El comportamiento de la emperatriz la muestra como una mujer caprichosa y necia, egoísta y
desconsiderada e, incluso, estúpida: a pesar de observar claramente cómo el emperador cura sin
problemas sus heridas, se empeña en usar el otro ungüento, es más, su intervención al momento de
decidir actuar explicita que sus desavenencias maritales son el resultado consciente de sus intentos por
desagradar y molestar a su esposo, conducta acorde con su naturaleza. Al resaltar su carácter malicioso,
este final no hace sino “corrobora[r] la tozudez malévola y oposicionista de la mujer”, comportamiento
que termina por dictar su sentencia de muerte (Arredondo, 2014: 251). Por lo demás, al tiempo que se
compara a la emperatriz con un animalillo tonto (pues se emplea el mismo método usado para matar
ciervos), se proclama la inteligencia y paciencia del emperador, quien logra acabar con su 'problema' de
la mejor forma, es decir, librándose no solo de su esposa insumisa y desobediente, sino de todo aquello
que podría incriminarlo.
En la segunda parte, don Alvarfáñez solicita al conde Pedro Anzúres que le presente a sus hijas
para elegir como esposa a la que mejor le pareciera. Ya frente a ellas, se describe como un hombre
viejo, débil ante el vino, que se orina fácilmente en la cama y exhibe conductas no muy agradables, de
modo que “toda mujer que no tuviese el entendimiento muy maduro, se podía considerar por no muy
bien casada con él” (CL, 105). Al escuchar la respuesta de doña Vascuñana, quien se muestra honrada
de ser su esposa, no tarda en concretar el compromiso. Durante su convivencia, Alvarfáñez la complace
en todo, pues tal era su amor y su entendimiento, que la joven era incapaz de contradecirle o tomar
alguna decisión que le perjudicara. Tiempo después, al recibir la visita de su sobrino, no tarda en ser
criticado por tener tales atenciones con su mujer, por lo que Alvarfáñez urde un plan: da a entender a
Vascuñana que él creía que unas vacas eran yeguas y viceversa, afirmando luego que “el río corría
hacia donde nacía” (CL, 109). El sobrino, atónito, presencia cómo la mujer reafirma sin dudar sus
apreciaciones, logrando convencer al resto de que él tenía razón. Para concluir, Patronio “advierte sobre
el comportamiento de los maridos en los casos intermedios” y sostiene “cómo el amoroso no debe
excederse ni dejar de cumplir con sus obligaciones, y cómo el desventurado ha de saber corregir
aquello que no supo prever” (Arredondo, 2014: 253), recalcando que lo importante es que “desde el
primer día el hombre que se casa dé a entender a su mujer que él es el señor, y le haga entender la vida
que ha de llevar” (CL, 112).
En el exemplo no solo destaca el que el padre deje a sus hijas a entera disposición del
pretendiente, sino lo extraordinario que resulta para Alvarfáñez el encontrar a una mujer con el
entendimiento de Vascuñana. Además, la complacencia que expresa hacia su esposa no hacen más que
reforzar su visión narcisista, de modo que no tiene ningún mérito: la “confianza [que] sustituye a la
obediencia […] no es habitual ni gratuita, sino ganada a pulso por la mujer, siempre complaciente con
el marido, nunca disconforme con sus decisiones y carente de otros intereses distintos de los suyos”

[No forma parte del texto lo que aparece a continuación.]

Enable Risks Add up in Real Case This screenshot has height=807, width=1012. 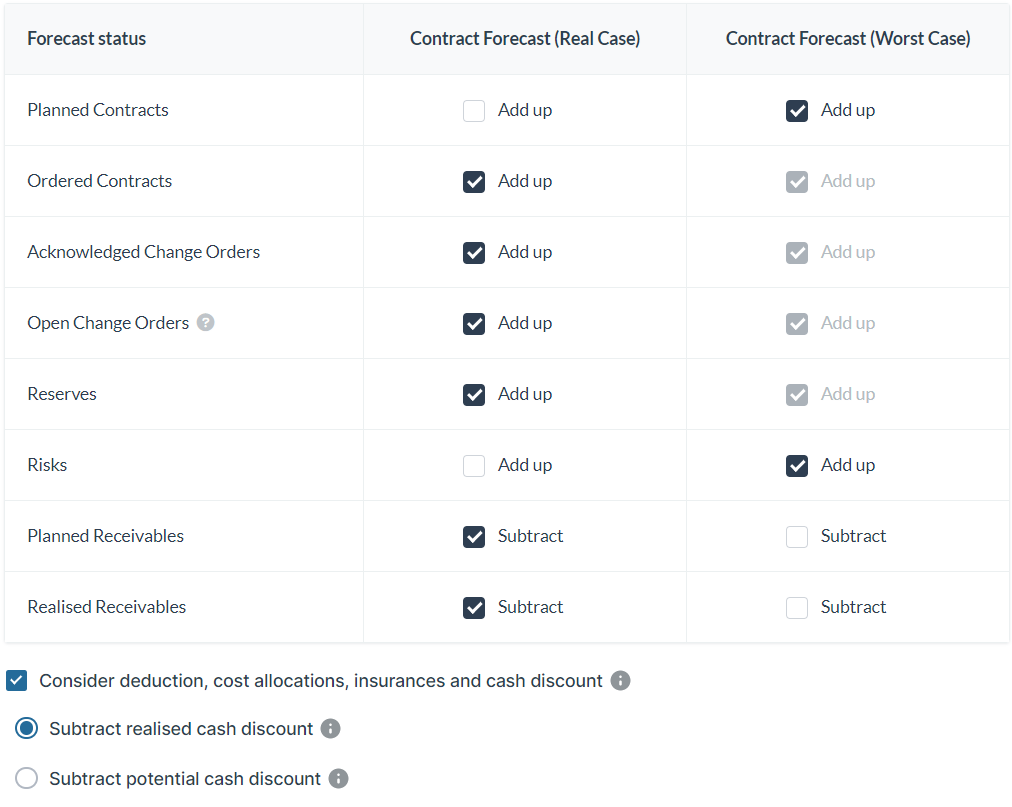(x=474, y=465)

(Arredondo, 2014: 252; 253). Aún más, tal confianza es dudosa, pues Alvarfánez compara los consejos
de su esposa con los recibidos por el enemigo, de modo que la relación aparentemente insólita no hace
más que reafirmar los principios patriarcales (Arredondo, 2014: 252; 253). Frente a la actitud indócil de
la reina, insensible a todo intento de reforma marital, doña Vascuñana encarna el modelo de “mujer
perfecta” al (re)presentar “«la imagen modélica de la esposa sometida»” (Tapia, 1991: 236 cit. en
Navas, 2007: 211). De este modo,
la mujer de buen entendimiento [debe] aniquila[r] por completo su personalidad;
renuncia[r] a su voluntad en favor de la de su marido, renuncia[r] a su entendimiento porque
también delega su razón en él, y renuncia[r] a su memoria porque es incapaz de reconocer la
realidad visible por sí misma si su marido no la reconoce (E. Lacarra, 1995: 24).